The short 'Religion and Reproductive Technology' by I. Glenn Cohen in Holly Fernandez Lynch, I. Glenn Cohen, Elizabeth Sepper (eds)
Law, Religion, and Health in the United States (2017, Forthcoming)
examines
places where law, religion, and reproductive technology conflict. It examines four particular intersections: The first involves religiously motivated denials of service, in particular as they pertain to single and gay and lesbian couples. The second involves embryo adoption, where the largest providers of the service in the United States are religious organizations. The third is a bit of a dog that didn’t bark (at least so far): the “personhood movement” and its attempts to gain state constitutional protection for zygotes, embryos, and fetuses. Finally, the chapter will close by discussing relatively new attempts by religious organizations to bring forward objections to embryo destruction in pre-embryo disposition disputes between private individuals, in particular a recent case in Missouri that is currently being litigated.
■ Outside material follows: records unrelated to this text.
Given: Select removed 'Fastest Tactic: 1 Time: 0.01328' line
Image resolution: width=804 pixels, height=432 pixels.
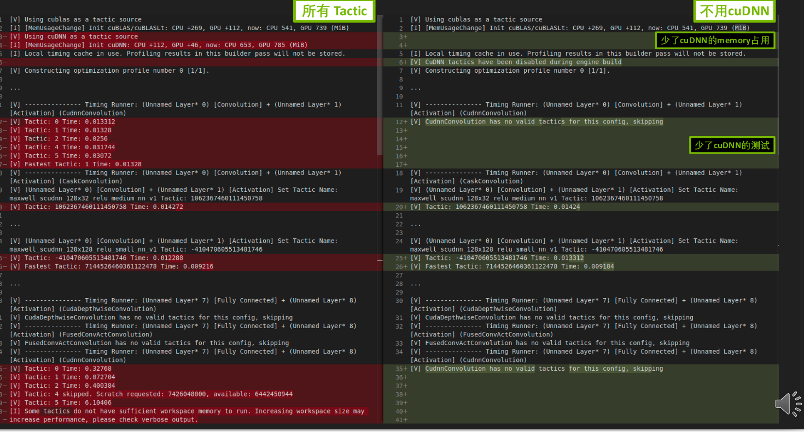Looking at the screenshot, I should pos(75,164).
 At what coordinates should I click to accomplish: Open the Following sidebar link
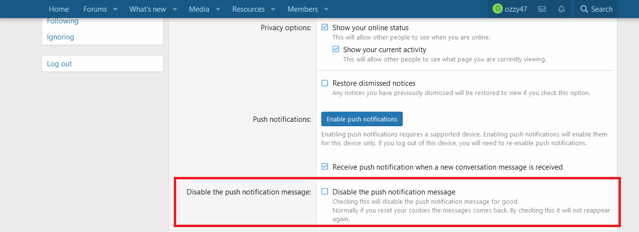(62, 21)
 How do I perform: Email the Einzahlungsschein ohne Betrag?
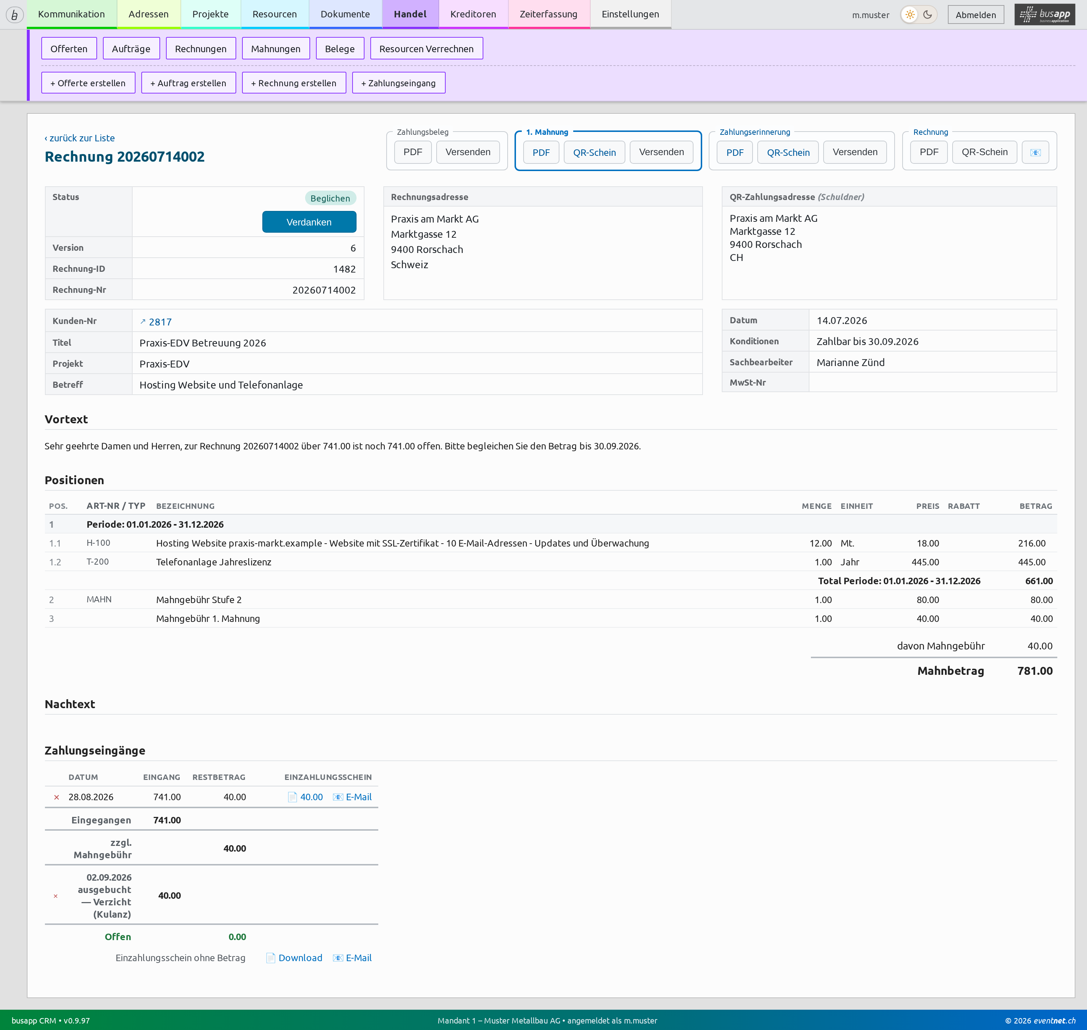(352, 958)
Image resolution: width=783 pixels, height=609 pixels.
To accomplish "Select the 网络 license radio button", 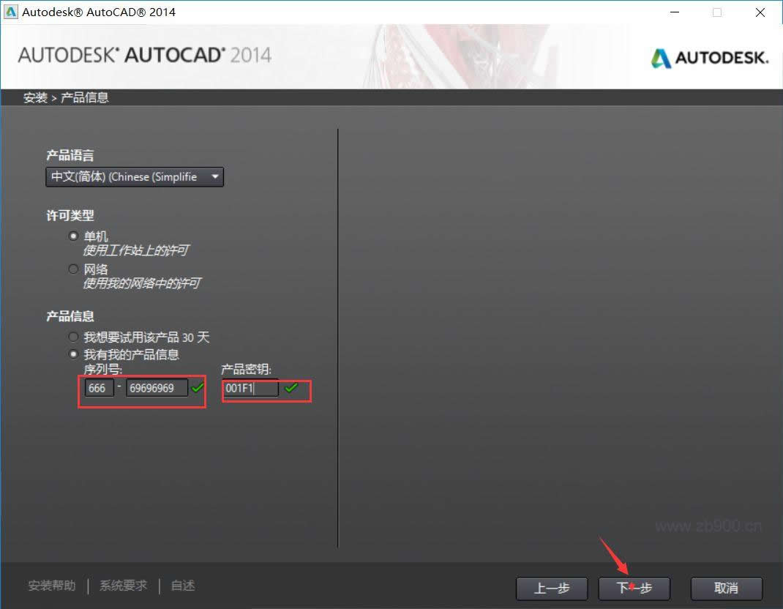I will pos(73,269).
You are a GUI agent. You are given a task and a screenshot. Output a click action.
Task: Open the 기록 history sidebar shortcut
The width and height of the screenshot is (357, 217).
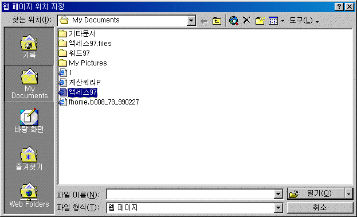click(x=29, y=47)
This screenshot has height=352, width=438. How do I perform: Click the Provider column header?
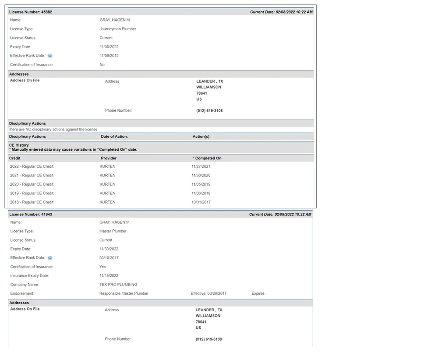point(109,158)
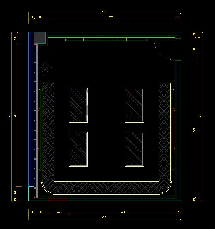Click the dashed fixture on top wall
The height and width of the screenshot is (229, 215).
105,39
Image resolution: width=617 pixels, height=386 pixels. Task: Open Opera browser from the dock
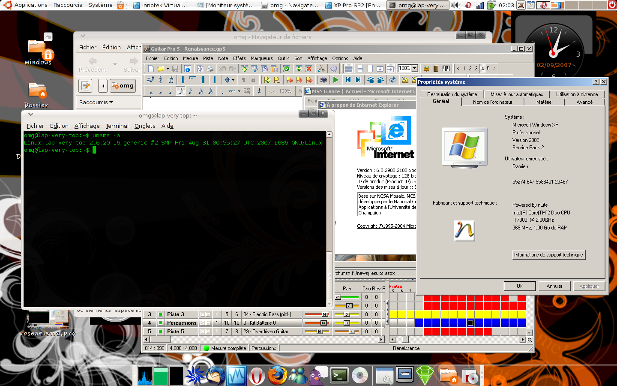click(257, 376)
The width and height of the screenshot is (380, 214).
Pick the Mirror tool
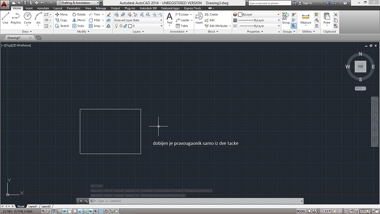(x=79, y=20)
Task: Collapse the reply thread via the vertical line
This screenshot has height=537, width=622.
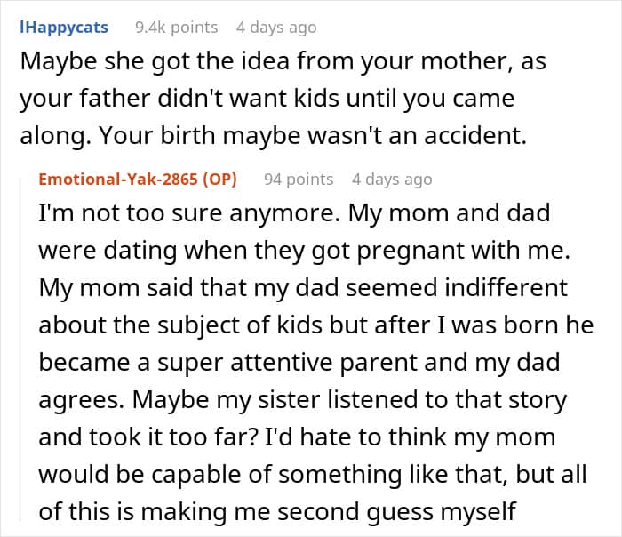Action: pos(20,349)

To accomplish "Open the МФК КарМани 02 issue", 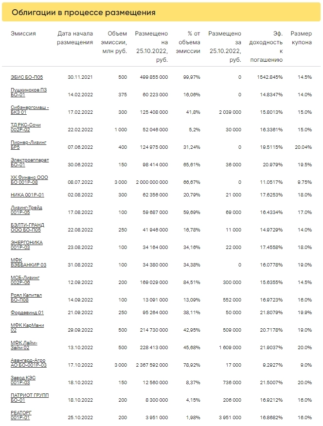I will tap(27, 327).
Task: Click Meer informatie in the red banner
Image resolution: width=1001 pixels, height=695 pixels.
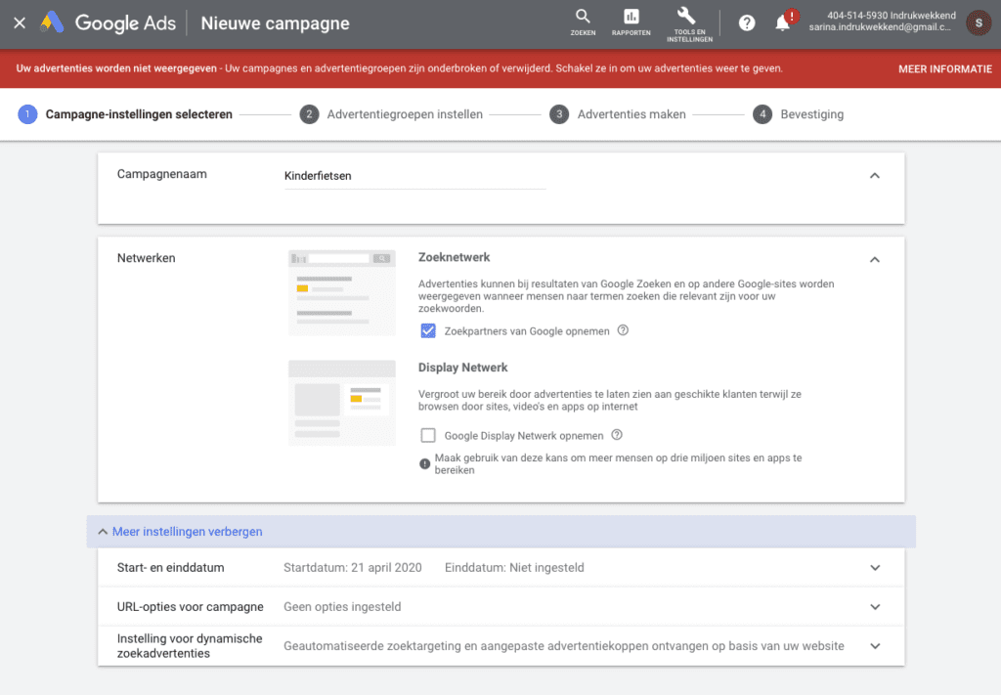Action: point(944,69)
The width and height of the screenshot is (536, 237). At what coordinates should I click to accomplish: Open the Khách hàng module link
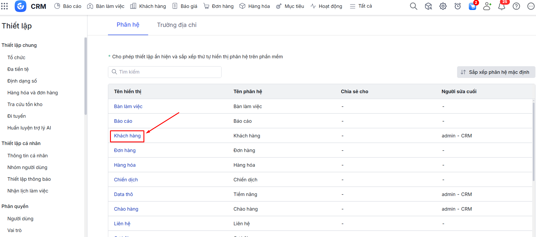[127, 136]
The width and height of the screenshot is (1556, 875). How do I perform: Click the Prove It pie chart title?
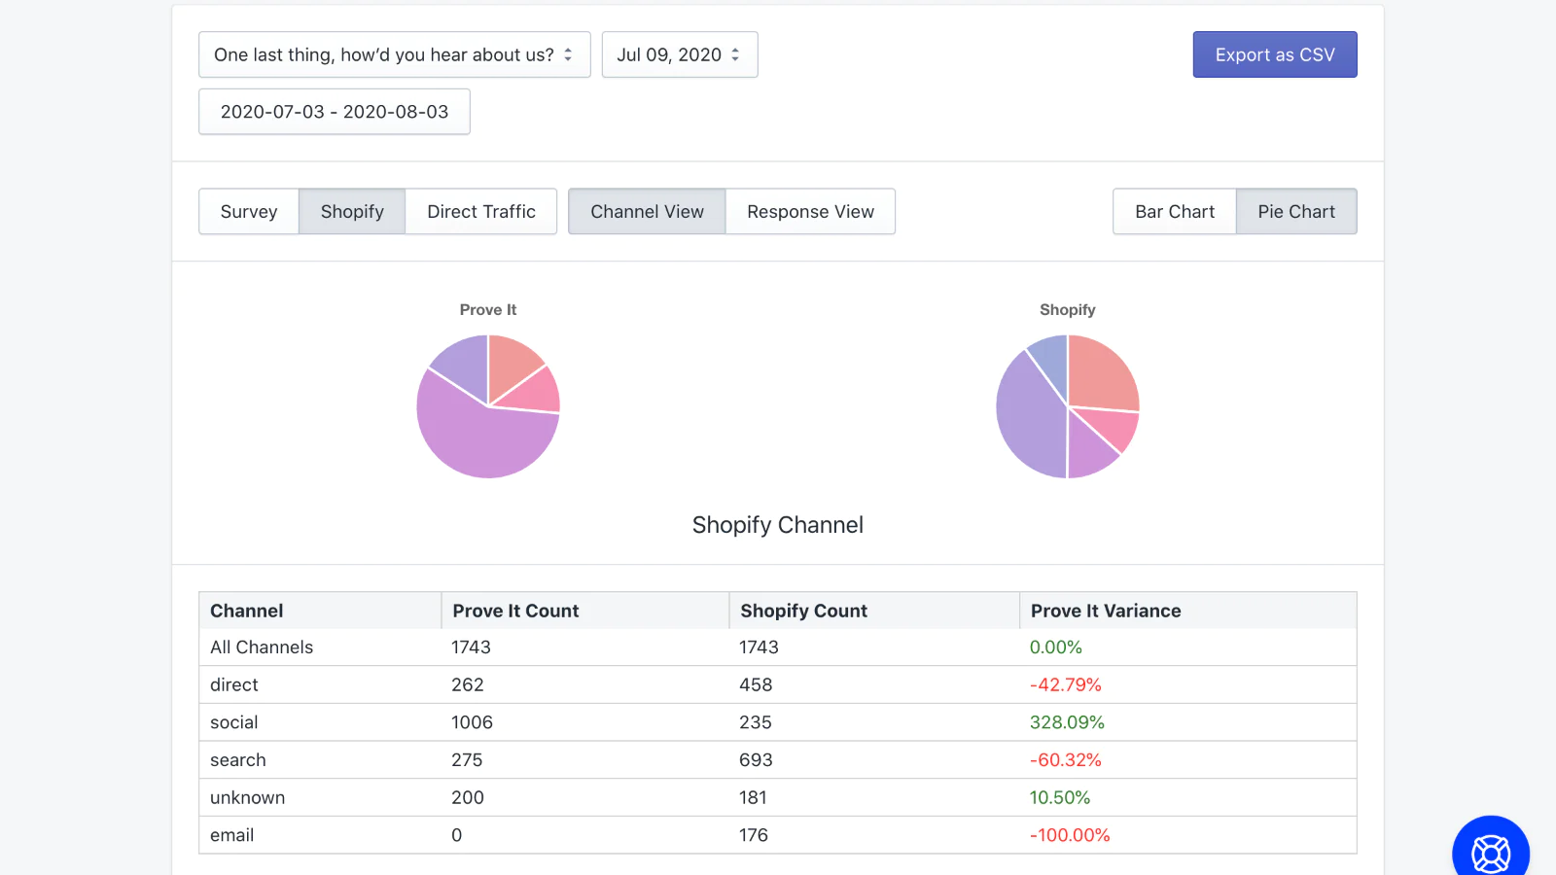click(x=488, y=309)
'Selective Procreation' by Dov Fox in (2016) 64
UCLA Law Review Discourse appraises
emerging powers to choose genetic traits in future children. It sets forth a comprehensive new way to think and talk about the ethics and law of offspring selection, and applies this framework to live legal controversies over efforts to single out characteristics including sex, race, deafness, and donor compatibility. I adapt the methodological lens of ambivalence developed by Robert Burt to advance conditions under which to pursue a complex regime of ambiguous or even contradictory strategies between the extremes of compulsion and prohibition. These include protection or promotion, as through public subsidies, tax breaks, mandated insurance, and private causes of action, combined with restriction or discouragement, as through sin taxes, required counseling, limits on advertising, and prenatal choice architecture.